Can you please probe the I2C lines during the corrupt data that is being read on the host? This would help us identify if the corrupt data is from the FX3 DMA buffers or is it because of some data corruption in the EEPROM.

Best regards,
Srinath S

0 Likes

we will need to check if this is possible, due to having the product enclosed. Im not sure if we are able to open the casing while the power is still on.

I will have a look and get back.

0 Likes

We were able to get a way of monitoring the i2c bus after corruption has occurred.

we have loaded two messages into the eeprom:

"Hello world first message" and "Second message in the eeprom"

After powering up the device and reading out the two strings we get the correct strings back.

After getting the FX3 into the corrupt state and then asking for the same strings back we get:

shown in HEX:"0x55,0x33,0x56,0x43,0x03,0x80,0x01,0x08,0x00,0x00,0x01,0x08,0x01,0x00,0x00,0x00,0x0C,0x00,0x00,0x00,0x00"

and "o woHellfirstld ssagt me<null><null><null><null>"

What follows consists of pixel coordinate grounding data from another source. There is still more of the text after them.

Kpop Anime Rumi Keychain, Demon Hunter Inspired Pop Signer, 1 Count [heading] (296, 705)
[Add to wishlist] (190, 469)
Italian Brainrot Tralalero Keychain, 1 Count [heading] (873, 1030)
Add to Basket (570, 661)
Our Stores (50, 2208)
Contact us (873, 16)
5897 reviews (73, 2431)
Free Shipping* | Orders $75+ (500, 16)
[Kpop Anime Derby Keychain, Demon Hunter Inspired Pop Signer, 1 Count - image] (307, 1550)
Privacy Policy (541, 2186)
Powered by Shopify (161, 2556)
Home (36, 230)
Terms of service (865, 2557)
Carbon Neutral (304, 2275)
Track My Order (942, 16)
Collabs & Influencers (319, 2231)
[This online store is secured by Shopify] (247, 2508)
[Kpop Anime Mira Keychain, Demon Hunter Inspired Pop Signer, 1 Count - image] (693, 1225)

The i2c track shows the same trace in the corrupt and non-corrupt state being read out of the i2c eeprom so there is no corruption on the eeprom side.

0 Likes

Hello,

Please share the main application firmware and the second stage boot-loader firmware source code. If it is confidential, please share over the private message option.

Best regards,

Srinath S

0 Likes

private message has been sent.

Thanks

0 Likes

have you had any luck with building my application code?

Some observations from our side:

During normal operation we have two endpoints is use one bulk (data channel) and the other the control endpoint (communication channel).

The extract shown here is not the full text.